To solve this problem, we need to determine the swimmer's total displacement after 5 minutes by considering both her own velocity and the velocity of the current.

Step 1: Decompose the current's velocity

The current is moving at 8 m/s at an angle of 300°. To break this down into its horizontal ($x$) and vertical ($y$) components, we use trigonometry:

• $V_{x} = 8 \cos(300^\circ)$
• $V_{y} = 8 \sin(300^\circ)$

Since $\cos(300^\circ) = \frac{1}{2}$ and $\sin(300^\circ) = -\frac{\sqrt{3}}{2}$, we get:

• $V_{x} = 8 \times \frac{1}{2} = 4 \, \text{m/s}$
• $V_{y} = 8 \times -\frac{\sqrt{3}}{2} = -4\sqrt{3} \approx -6.93 \, \text{m/s}$

Step 2: Combine the swimmer's velocity and the current's velocity

The swimmer is moving north (in the positive $y$-direction) at 5 m/s, so her total velocity in the $y$-direction is the sum of her velocity and the $y$-component of the current:

• $V_{y, \text{total}} = 5 + (-6.93) = -1.93 \, \text{m/s}$

In the $x$-direction, only the current is contributing to the velocity:

• $V_{x, \text{total}} = 4 \, \text{m/s}$

Step 3: Find the total displacement after 5 minutes

The swimmer is moving for 5 minutes, which is 300 seconds.
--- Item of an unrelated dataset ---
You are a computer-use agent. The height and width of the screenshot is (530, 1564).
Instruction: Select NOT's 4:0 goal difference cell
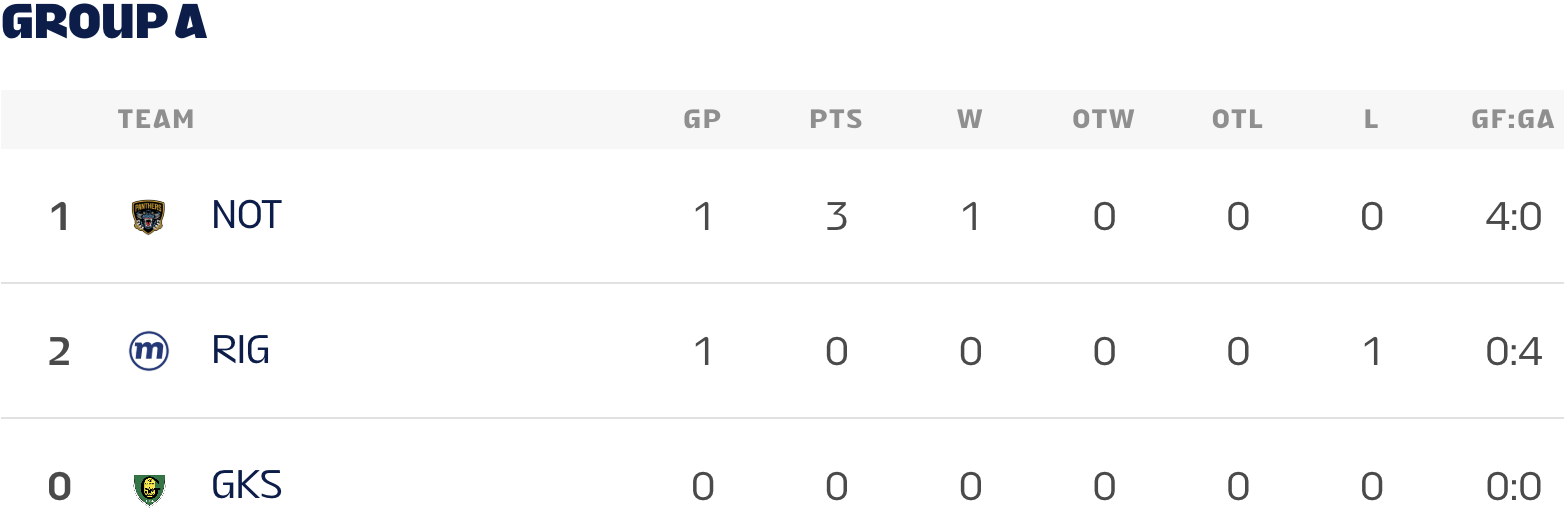pyautogui.click(x=1513, y=216)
Now, we calculate her displacement in the $x$ and $y$ directions:

• $D_{x} = V_{x, \text{total}} \times t = 4 \times 300 = 1200 \, \text{m}$
• $D_{y} = V_{y, \text{total}} \times t = -1.93 \times 300 = -579 \, \text{m}$

Step 4: Calculate the total displacement

The total displacement is the magnitude of the resultant vector:

$D_{\text{total}} = \sqrt{D_{x}^2 + D_{y}^2} = \sqrt{1200^2 + (-579)^2} = \sqrt{1440000 + 335241} = \sqrt{1775241} \approx 1332.26 \, \text{m}$

Thus, the swimmer is approximately 1332.26 meters from her starting point after 5 minutes.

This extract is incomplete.